Italy and Libya: A Risk of Rising Mediterranean Migration?


    Italy and Libya

    Dating from as far back as the colonial era, Italy and Libya have had a dysfunctional relationship marred by a legacy of domination, but also marked by lasting and close trade ties. Aside from trade, the most important recent area of cooperation has been controlling migration. In 2008, Italy agreed to pay Colonel Gaddafi $5bn to stop migrant boats from leaving Libya. Recent agreements build on this pattern of Italian support in exchange for control of migration, though their efficiency in 2020 may be under pressure; there are reasons to suggest Mediterranean migration to Italy may rise.

    In 2017, Italy and Libya’s UN backed government, the Government of National Accord (GNA) signed a memorandum of understanding (MoU) that resulted in Italy financing Libyan efforts to halt migration flows, and cooperation in combatting people smuggling.
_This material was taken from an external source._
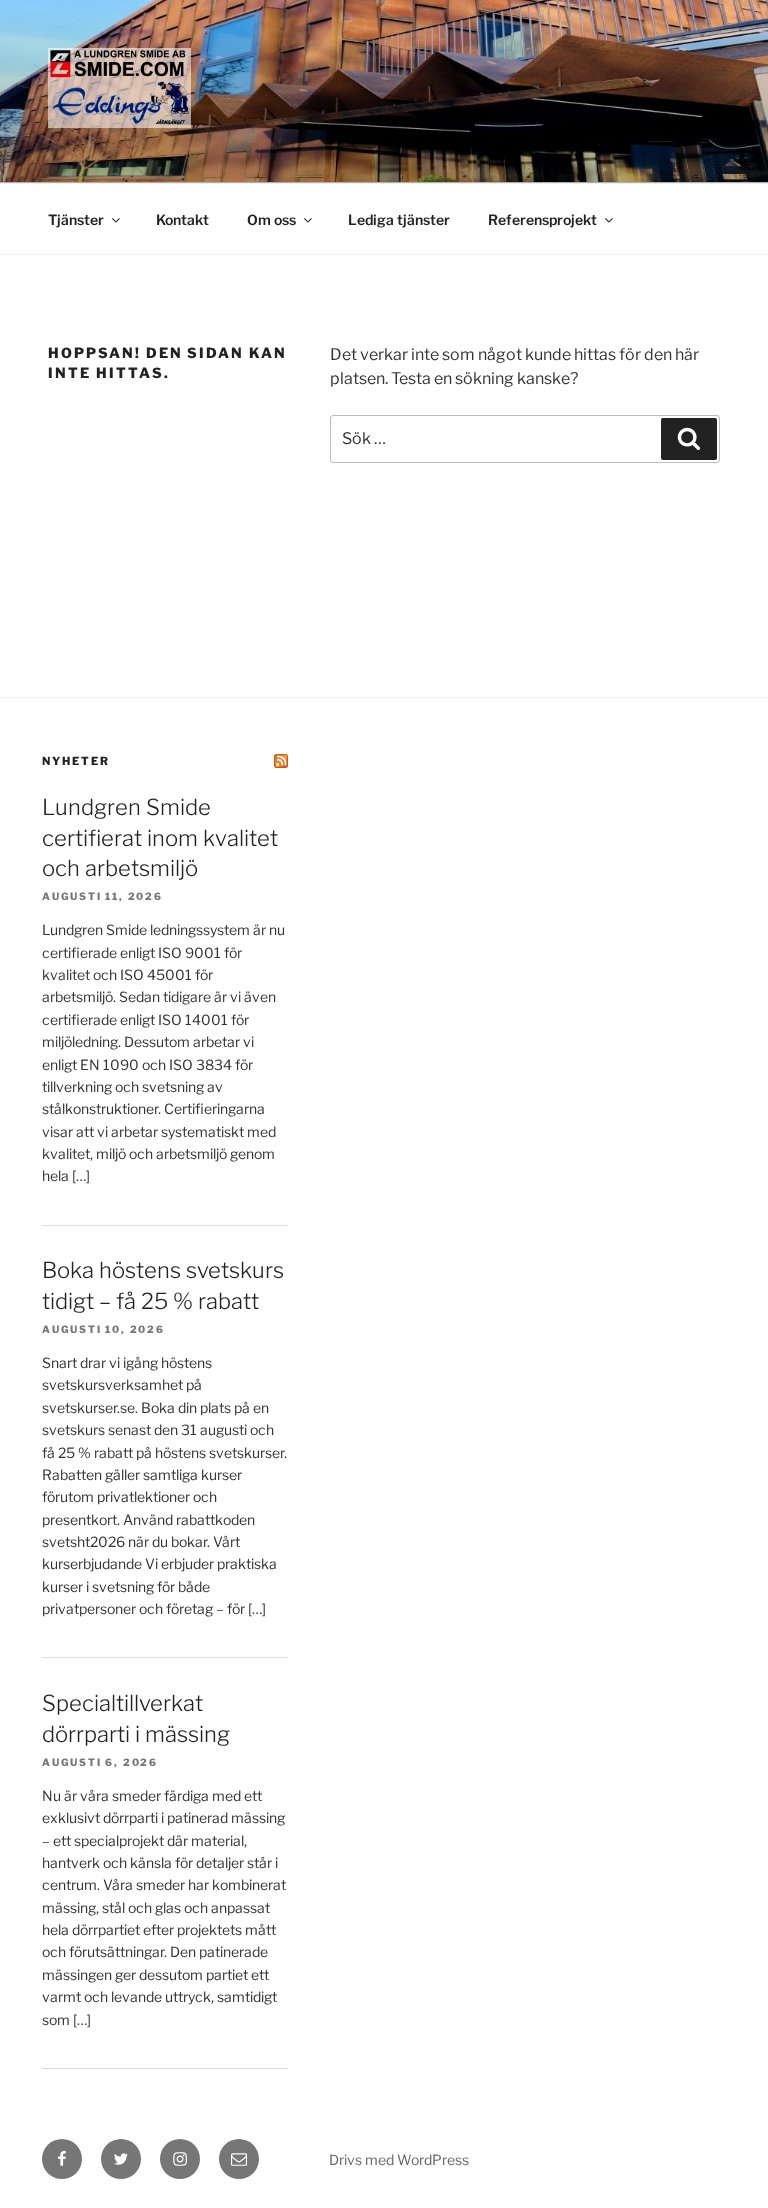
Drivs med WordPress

The deal has come under a great deal of criticism, mostly on the grounds that it represents a prioritisation of the integrity of Italian borders over the humane policy towards asylum seekers. Critics and NGOs argue that sending migrants back towards Libya with no guarantee of proper treatment is both illegal and immoral, and even worse: there is evidence of extreme abuse in the Libyan-run detention centres.

    Regardless, the policy would seem to be successful in its objectives. Per UNHCR data, in 2017 there were 199,369 sea arrivals in Italy. By 2018, this had fallen to 23,370, and in 2019, it had fallen again to 10,565 migrants as of 25thNovember. Unfortunately, despite the fall of overall arrivals from 2017 to 2018 of around 80%, the number of dead and missing fell proportionally less, from 2,873 in 2018 to 1,311 in 2017. No such UN data exists for this year yet, though Missing Migrants estimates a total dead of 1,159 so far in 2019.

    Italy and Libya
    Figure 1: UNHCR table on arrivals by year

    As the initial MoU was due to expire soon, Italy and the GNA have extended the deal in November 2019 for a further three years in Libya. However, the GNA is not necessarily in any position to enforce the deal – the rival Tobruk-based government and the Libyan National Army (LNA) control much of the Libyan coast, including the city of Benghazi. Furthermore, data from the UNHCR shows that since the LNA’s April offensive, the number of migrants arriving in Italy per day has started to climb again.

    Most importantly, as previous years have shown, extreme spikes of migrant activity can happen very quickly, and activity usually reaches a low point in the winter. Therefore, as normal, we can expect migrant flows to increase after winter ends in early 2020. 

    Italy and Libya
    Figure 2: Sea Arrivals to Italy, UNHCR graph

    Based on this analysis, there are three factors that suggest migration from Libya to Italy may rise in early 2020. The GNA lacks coastal control, and despite the renewal of the 2017 MoU, the GNA may not be in any position to enforce control of migration. Secondly, there has already been an up-tick of migrants arriving in Italy since April 2019 and the LNA offensive on Tripoli. Lastly, in winter, the flow of migrants is normally lower – when the winter ends, the flow of migrants is likely to rise.